Before processing the details of a scene, humans perceive their global layout properties - also referred to as their “spatial envelopes.” This work demonstrates that the GIST features and a cluster-weighted regression model can be used to accurately predict human perception of the depth, openness, and perspective from single images of natural and urban scenes. This work is described in “Estimating perception of scene layout properties from global image features” by Michael G. Ross and Aude Oliva, published in the Journal of Vision.
To understand and predict human perception of these properties, we conducted an experiment in which 14 human observers rated these properties on 7,138 images, using this interface.
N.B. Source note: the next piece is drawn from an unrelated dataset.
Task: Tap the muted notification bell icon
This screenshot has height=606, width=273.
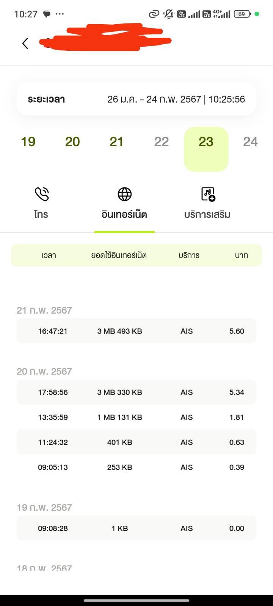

The human ratings, the PCA GIST features for each image, and the PCA GIST basis vectors are available here. This much larger download contains color versions of all the images (though the experiments and results in the paper only used grayscale versions). Depth ratings range from near (1) to far (6), openness ratings range from open (1) to closed (6), and perspective ratings range from perpendicular (1) to parallel (6). Please see the paper for more details.
The method of predicting human ratings described in "Estimating perception of scene layout properties from global image features" by Michael G. Ross and Aude Oliva (Journal of Vision, 2010), is based on the GIST features developed by Oliva and Antonio Torralba. The regression functions are trained and computed using implementing cluster-weighted models, as described in "The Nature of Mathematical Modeling" by Neil Gershenfeld (1999). That code is available here. Regression used the first 24 principal components of the GIST features on a grayscale version of each image. The number of clusters was selected using cross-validation on the training sets, please see the paper for more detail.